TRY IT ->
Write each entry out once more, please, precisely as shown.

[Source data]
╭──

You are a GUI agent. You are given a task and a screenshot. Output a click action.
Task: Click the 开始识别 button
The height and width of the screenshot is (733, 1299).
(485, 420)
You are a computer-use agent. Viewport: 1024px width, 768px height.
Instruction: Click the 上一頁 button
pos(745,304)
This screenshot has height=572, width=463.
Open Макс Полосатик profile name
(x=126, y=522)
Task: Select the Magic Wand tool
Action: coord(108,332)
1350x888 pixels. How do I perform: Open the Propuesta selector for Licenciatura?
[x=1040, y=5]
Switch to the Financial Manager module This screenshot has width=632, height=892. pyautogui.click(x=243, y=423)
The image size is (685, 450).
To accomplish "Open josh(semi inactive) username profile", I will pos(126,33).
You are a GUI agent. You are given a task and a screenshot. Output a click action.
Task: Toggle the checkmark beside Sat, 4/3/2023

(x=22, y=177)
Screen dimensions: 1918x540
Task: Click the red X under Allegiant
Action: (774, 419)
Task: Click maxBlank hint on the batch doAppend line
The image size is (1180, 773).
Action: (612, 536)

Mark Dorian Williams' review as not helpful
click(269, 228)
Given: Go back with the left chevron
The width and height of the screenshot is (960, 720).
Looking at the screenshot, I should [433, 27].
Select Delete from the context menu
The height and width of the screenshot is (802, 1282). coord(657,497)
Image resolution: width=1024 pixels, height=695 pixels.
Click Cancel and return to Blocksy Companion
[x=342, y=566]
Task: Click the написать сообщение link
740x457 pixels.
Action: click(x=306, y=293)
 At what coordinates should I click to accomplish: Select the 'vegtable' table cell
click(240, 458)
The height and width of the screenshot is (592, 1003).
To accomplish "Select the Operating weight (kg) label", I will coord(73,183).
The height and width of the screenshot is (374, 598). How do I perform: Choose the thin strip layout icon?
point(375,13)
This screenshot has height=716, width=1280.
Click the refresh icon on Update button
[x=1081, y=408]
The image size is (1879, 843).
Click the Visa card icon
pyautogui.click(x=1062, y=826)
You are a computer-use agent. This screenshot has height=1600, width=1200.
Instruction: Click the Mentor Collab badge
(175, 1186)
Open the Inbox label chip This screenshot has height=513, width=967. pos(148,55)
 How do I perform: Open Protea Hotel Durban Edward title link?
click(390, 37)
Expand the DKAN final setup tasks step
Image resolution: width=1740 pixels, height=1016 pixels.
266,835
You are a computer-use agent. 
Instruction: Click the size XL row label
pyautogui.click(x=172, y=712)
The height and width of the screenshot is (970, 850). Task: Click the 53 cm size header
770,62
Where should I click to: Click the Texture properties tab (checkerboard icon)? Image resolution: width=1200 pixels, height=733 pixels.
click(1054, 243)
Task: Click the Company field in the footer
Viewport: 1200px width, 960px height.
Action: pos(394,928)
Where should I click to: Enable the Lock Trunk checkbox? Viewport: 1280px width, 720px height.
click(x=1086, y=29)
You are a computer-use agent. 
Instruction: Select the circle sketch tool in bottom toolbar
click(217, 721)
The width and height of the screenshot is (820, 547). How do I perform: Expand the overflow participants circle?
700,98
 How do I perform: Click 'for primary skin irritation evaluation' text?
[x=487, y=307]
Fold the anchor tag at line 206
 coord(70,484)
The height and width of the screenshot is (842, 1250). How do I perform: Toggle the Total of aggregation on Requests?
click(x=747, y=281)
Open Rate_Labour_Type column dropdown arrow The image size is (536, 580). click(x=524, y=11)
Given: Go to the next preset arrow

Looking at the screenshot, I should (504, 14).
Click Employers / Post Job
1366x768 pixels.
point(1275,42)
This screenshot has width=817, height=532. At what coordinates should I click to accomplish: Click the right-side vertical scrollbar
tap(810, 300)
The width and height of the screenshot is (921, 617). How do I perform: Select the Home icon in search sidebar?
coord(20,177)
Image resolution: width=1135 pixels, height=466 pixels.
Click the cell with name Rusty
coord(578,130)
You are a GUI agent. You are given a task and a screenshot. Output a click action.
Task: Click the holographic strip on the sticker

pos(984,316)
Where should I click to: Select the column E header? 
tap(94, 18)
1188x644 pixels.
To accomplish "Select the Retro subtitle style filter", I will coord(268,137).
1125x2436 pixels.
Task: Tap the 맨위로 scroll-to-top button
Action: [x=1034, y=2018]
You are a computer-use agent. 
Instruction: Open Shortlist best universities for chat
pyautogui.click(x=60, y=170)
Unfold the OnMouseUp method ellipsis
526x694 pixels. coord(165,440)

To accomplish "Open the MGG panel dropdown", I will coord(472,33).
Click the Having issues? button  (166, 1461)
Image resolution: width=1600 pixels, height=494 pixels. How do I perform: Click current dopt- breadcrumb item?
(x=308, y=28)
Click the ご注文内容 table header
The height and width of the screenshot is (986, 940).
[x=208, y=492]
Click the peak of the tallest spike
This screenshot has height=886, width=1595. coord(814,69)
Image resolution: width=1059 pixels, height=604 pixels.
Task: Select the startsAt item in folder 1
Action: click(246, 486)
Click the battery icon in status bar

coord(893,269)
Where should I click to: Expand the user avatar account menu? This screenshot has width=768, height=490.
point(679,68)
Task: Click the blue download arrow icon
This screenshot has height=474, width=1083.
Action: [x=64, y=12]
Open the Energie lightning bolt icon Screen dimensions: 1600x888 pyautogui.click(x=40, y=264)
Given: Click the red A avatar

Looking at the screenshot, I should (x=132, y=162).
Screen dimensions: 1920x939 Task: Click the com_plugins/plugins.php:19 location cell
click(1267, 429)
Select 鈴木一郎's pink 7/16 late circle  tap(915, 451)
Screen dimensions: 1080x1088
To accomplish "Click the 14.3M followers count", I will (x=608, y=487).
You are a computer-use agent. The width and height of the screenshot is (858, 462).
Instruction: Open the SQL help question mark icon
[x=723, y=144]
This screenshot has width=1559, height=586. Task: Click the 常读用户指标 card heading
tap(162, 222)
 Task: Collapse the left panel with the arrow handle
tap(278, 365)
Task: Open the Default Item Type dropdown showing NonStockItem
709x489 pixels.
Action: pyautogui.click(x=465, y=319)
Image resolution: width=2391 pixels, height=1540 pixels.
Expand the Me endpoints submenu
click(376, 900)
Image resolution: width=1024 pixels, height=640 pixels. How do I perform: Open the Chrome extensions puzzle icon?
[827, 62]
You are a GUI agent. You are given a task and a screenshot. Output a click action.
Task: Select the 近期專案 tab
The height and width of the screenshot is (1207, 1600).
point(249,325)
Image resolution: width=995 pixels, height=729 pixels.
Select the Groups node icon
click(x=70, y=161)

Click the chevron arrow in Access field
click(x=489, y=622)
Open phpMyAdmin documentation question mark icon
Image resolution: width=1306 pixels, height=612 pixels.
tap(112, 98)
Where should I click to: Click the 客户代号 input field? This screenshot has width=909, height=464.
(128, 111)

╰──

TASK OUTPUT ->
You are a GUI agent. You are given a task and a screenshot. Output a click action.
Task: Click the 开始识别 button
The height and width of the screenshot is (733, 1299).
(485, 420)
You are a computer-use agent. Viewport: 1024px width, 768px height.
Instruction: Click the 上一頁 button
pos(745,304)
This screenshot has height=572, width=463.
Open Макс Полосатик profile name
(x=126, y=522)
Task: Select the Magic Wand tool
Action: coord(108,332)
1350x888 pixels. How do I perform: Open the Propuesta selector for Licenciatura?
[x=1040, y=5]
Switch to the Financial Manager module This screenshot has width=632, height=892. pyautogui.click(x=243, y=423)
The image size is (685, 450).
To accomplish "Open josh(semi inactive) username profile", I will pos(126,33).
You are a GUI agent. You are given a task and a screenshot. Output a click action.
Task: Toggle the checkmark beside Sat, 4/3/2023

(x=22, y=177)
Screen dimensions: 1918x540
Task: Click the red X under Allegiant
Action: (774, 419)
Task: Click maxBlank hint on the batch doAppend line
The image size is (1180, 773).
Action: (612, 536)

Mark Dorian Williams' review as not helpful
click(269, 228)
Given: Go back with the left chevron
The width and height of the screenshot is (960, 720).
Looking at the screenshot, I should [433, 27].
Select Delete from the context menu
The height and width of the screenshot is (802, 1282). coord(657,497)
Image resolution: width=1024 pixels, height=695 pixels.
Click Cancel and return to Blocksy Companion
[x=342, y=566]
Task: Click the написать сообщение link
740x457 pixels.
Action: click(x=306, y=293)
 At what coordinates should I click to accomplish: Select the 'vegtable' table cell
click(240, 458)
The height and width of the screenshot is (592, 1003).
To accomplish "Select the Operating weight (kg) label", I will coord(73,183).
The height and width of the screenshot is (374, 598). How do I perform: Choose the thin strip layout icon?
point(375,13)
This screenshot has height=716, width=1280.
Click the refresh icon on Update button
[x=1081, y=408]
The image size is (1879, 843).
Click the Visa card icon
pyautogui.click(x=1062, y=826)
You are a computer-use agent. This screenshot has height=1600, width=1200.
Instruction: Click the Mentor Collab badge
(175, 1186)
Open the Inbox label chip This screenshot has height=513, width=967. pos(148,55)
 How do I perform: Open Protea Hotel Durban Edward title link?
click(390, 37)
Expand the DKAN final setup tasks step
Image resolution: width=1740 pixels, height=1016 pixels.
266,835
You are a computer-use agent. 
Instruction: Click the size XL row label
pyautogui.click(x=172, y=712)
The height and width of the screenshot is (970, 850). Task: Click the 53 cm size header
770,62
Where should I click to: Click the Texture properties tab (checkerboard icon)? Image resolution: width=1200 pixels, height=733 pixels.
click(1054, 243)
Task: Click the Company field in the footer
Viewport: 1200px width, 960px height.
Action: pos(394,928)
Where should I click to: Enable the Lock Trunk checkbox? Viewport: 1280px width, 720px height.
click(x=1086, y=29)
You are a computer-use agent. 
Instruction: Select the circle sketch tool in bottom toolbar
click(217, 721)
The width and height of the screenshot is (820, 547). How do I perform: Expand the overflow participants circle?
700,98
 How do I perform: Click 'for primary skin irritation evaluation' text?
[x=487, y=307]
Fold the anchor tag at line 206
 coord(70,484)
The height and width of the screenshot is (842, 1250). How do I perform: Toggle the Total of aggregation on Requests?
click(x=747, y=281)
Open Rate_Labour_Type column dropdown arrow The image size is (536, 580). click(x=524, y=11)
Given: Go to the next preset arrow

Looking at the screenshot, I should (504, 14).
Click Employers / Post Job
1366x768 pixels.
point(1275,42)
This screenshot has width=817, height=532. At what coordinates should I click to accomplish: Click the right-side vertical scrollbar
tap(810, 300)
The width and height of the screenshot is (921, 617). How do I perform: Select the Home icon in search sidebar?
coord(20,177)
Image resolution: width=1135 pixels, height=466 pixels.
Click the cell with name Rusty
coord(578,130)
You are a GUI agent. You are given a task and a screenshot. Output a click action.
Task: Click the holographic strip on the sticker

pos(984,316)
Where should I click to: Select the column E header? 
tap(94, 18)
1188x644 pixels.
To accomplish "Select the Retro subtitle style filter", I will coord(268,137).
1125x2436 pixels.
Task: Tap the 맨위로 scroll-to-top button
Action: [x=1034, y=2018]
You are a computer-use agent. 
Instruction: Open Shortlist best universities for chat
pyautogui.click(x=60, y=170)
Unfold the OnMouseUp method ellipsis
526x694 pixels. coord(165,440)

To accomplish "Open the MGG panel dropdown", I will coord(472,33).
Click the Having issues? button  (166, 1461)
Image resolution: width=1600 pixels, height=494 pixels. How do I perform: Click current dopt- breadcrumb item?
(x=308, y=28)
Click the ご注文内容 table header
The height and width of the screenshot is (986, 940).
[x=208, y=492]
Click the peak of the tallest spike
This screenshot has height=886, width=1595. coord(814,69)
Image resolution: width=1059 pixels, height=604 pixels.
Task: Select the startsAt item in folder 1
Action: click(246, 486)
Click the battery icon in status bar

coord(893,269)
Where should I click to: Expand the user avatar account menu? This screenshot has width=768, height=490.
point(679,68)
Task: Click the blue download arrow icon
This screenshot has height=474, width=1083.
Action: [x=64, y=12]
Open the Energie lightning bolt icon Screen dimensions: 1600x888 pyautogui.click(x=40, y=264)
Given: Click the red A avatar

Looking at the screenshot, I should (x=132, y=162).
Screen dimensions: 1920x939 Task: Click the com_plugins/plugins.php:19 location cell
click(1267, 429)
Select 鈴木一郎's pink 7/16 late circle  tap(915, 451)
Screen dimensions: 1080x1088
To accomplish "Click the 14.3M followers count", I will (x=608, y=487).
You are a computer-use agent. The width and height of the screenshot is (858, 462).
Instruction: Open the SQL help question mark icon
[x=723, y=144]
This screenshot has width=1559, height=586. Task: Click the 常读用户指标 card heading
tap(162, 222)
 Task: Collapse the left panel with the arrow handle
tap(278, 365)
Task: Open the Default Item Type dropdown showing NonStockItem
709x489 pixels.
Action: pyautogui.click(x=465, y=319)
Image resolution: width=2391 pixels, height=1540 pixels.
Expand the Me endpoints submenu
click(376, 900)
Image resolution: width=1024 pixels, height=640 pixels. How do I perform: Open the Chrome extensions puzzle icon?
[827, 62]
You are a GUI agent. You are given a task and a screenshot. Output a click action.
Task: Select the 近期專案 tab
The height and width of the screenshot is (1207, 1600).
point(249,325)
Image resolution: width=995 pixels, height=729 pixels.
Select the Groups node icon
click(x=70, y=161)

Click the chevron arrow in Access field
click(x=489, y=622)
Open phpMyAdmin documentation question mark icon
Image resolution: width=1306 pixels, height=612 pixels.
tap(112, 98)
Where should I click to: Click the 客户代号 input field? This screenshot has width=909, height=464.
(128, 111)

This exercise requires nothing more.